- The Food and Drug Administration approved Roche's Enspryng, the first biological drug that patients can inject themselves to treat a rare autoimmune disorder affecting the optic nerve.
- The announcement on Friday came two months after the agency gave its blessing to Viela Bio's Uplizna, pitting the small biotech against larger companies in Roche and Alexion Pharmaceuticals in neuromyelitis optica spectrum disorder (NMOSD), which affects about 10,000 people in the U.S.
- Against the backdrop of tens of thousands of U.S. residents being diagnosed with coronavirus infections every day, Roche highlighted Enspryng's self-administration as one of the drug's key advantages. Uplizna and Alexion's Soliris require patients to receive intravenous infusions at healthcare facilities, heightening the risk of infection for patients on immunosuppressive treatments.

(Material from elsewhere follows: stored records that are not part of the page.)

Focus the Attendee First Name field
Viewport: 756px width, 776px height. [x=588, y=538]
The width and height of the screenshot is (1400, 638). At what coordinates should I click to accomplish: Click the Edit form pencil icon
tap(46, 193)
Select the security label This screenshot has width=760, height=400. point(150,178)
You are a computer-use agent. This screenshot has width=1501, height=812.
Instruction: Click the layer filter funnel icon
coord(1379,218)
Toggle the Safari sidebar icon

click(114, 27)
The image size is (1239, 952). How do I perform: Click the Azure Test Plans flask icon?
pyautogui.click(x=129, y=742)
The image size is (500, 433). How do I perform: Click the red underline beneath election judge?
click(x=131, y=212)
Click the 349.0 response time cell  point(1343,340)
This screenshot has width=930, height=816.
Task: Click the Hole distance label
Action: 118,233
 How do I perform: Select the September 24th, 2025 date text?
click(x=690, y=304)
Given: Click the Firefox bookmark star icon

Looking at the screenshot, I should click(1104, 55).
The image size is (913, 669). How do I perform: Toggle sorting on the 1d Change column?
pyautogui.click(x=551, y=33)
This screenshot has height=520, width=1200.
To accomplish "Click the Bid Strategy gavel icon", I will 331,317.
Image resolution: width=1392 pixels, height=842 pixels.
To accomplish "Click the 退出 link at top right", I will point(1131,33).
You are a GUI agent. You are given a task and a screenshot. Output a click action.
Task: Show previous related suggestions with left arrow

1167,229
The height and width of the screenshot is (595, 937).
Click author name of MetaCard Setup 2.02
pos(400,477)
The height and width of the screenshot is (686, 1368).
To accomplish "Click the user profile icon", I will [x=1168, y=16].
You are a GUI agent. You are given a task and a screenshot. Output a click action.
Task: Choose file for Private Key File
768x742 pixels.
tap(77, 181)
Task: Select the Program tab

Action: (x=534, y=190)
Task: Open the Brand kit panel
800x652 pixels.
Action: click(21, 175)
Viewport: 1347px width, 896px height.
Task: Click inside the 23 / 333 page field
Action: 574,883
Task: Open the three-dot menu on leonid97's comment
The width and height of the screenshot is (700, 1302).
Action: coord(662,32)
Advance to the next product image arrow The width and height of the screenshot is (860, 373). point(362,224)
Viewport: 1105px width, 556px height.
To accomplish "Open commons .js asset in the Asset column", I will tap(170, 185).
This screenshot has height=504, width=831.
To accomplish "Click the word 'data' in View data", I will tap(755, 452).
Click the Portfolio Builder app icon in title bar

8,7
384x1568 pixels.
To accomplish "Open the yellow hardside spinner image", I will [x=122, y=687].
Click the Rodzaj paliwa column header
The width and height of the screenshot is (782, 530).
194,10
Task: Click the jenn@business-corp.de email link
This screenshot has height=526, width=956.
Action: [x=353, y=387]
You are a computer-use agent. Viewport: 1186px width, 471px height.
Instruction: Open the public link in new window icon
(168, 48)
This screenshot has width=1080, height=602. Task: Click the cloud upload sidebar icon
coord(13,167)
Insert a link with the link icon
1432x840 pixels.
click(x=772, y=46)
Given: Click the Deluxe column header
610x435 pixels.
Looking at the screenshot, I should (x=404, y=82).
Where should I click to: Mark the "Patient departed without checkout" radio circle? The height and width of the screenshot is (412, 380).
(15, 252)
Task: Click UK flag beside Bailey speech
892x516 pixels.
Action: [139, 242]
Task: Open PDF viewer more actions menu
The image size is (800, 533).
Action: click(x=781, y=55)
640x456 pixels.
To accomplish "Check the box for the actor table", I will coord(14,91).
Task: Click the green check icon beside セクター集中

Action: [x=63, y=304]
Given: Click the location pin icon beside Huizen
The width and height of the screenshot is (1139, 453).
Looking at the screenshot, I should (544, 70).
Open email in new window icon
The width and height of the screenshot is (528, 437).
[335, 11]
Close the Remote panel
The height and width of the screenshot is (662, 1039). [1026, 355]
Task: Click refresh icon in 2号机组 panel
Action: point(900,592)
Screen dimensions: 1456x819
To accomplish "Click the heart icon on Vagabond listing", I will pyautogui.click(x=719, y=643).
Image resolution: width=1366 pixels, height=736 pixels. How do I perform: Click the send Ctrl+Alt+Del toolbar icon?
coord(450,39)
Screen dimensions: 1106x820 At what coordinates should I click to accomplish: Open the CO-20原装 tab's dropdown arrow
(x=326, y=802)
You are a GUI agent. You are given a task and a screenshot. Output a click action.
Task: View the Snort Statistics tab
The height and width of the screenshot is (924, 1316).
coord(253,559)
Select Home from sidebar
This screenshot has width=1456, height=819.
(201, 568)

NMOSD results from an autoimmune reaction that causes inflammation in the optic nerve and spinal cord, causing loss of vision and mobility problems. It is often misdiagnosed as multiple sclerosis because the symptoms are similar, and one of the ways physicians can identify NMOSD patients is when brain scans don't reveal the lesions that are characteristic of MS.
To treat NMOSD, doctors use immunosuppressive therapies like azathioprine and steroids as first-line agents, and add biologics to help patients that continue to experience symptoms. Roche's Rituxan has been used off-label, but last year Alexion's Soliris won the first-ever formal FDA approval for the disease.
That was followed in June by Uplizna. However, because that drug acts similarly to Rituxan by depleting a certain type of immune cell, Stifel analyst Derek Archila questioned in a June 18 note to clients how many physicians will prefer Uplizna over Rituxan. That is especially true since Rituxan biosimilars have entered the market, lowering the annual cost to around $33,000-$37,000 a year compared with the $262,000 annual cost of Uplizna when patients are on maintenance dosing.
Moreover, Archila wrote that if patients relapse on Rituxan, then physicians may be more likely to switch to a different type of drug like Soliris, in spite of its $700,000 price tag. The same may be true for Enspryng, he wrote, because it works by blocking a chemical that stimulates an immune-cell response, rather than depleting the immune cells themselves.
Payers may also favor Enspryng because it can be injected at home by patients or their caregivers, Archila wrote. Intravenous infusions carry with them additional costs because they have to be administered by specialists in healthcare facilities, something that could offer a "tailwind" to Enspryng, Archila wrote.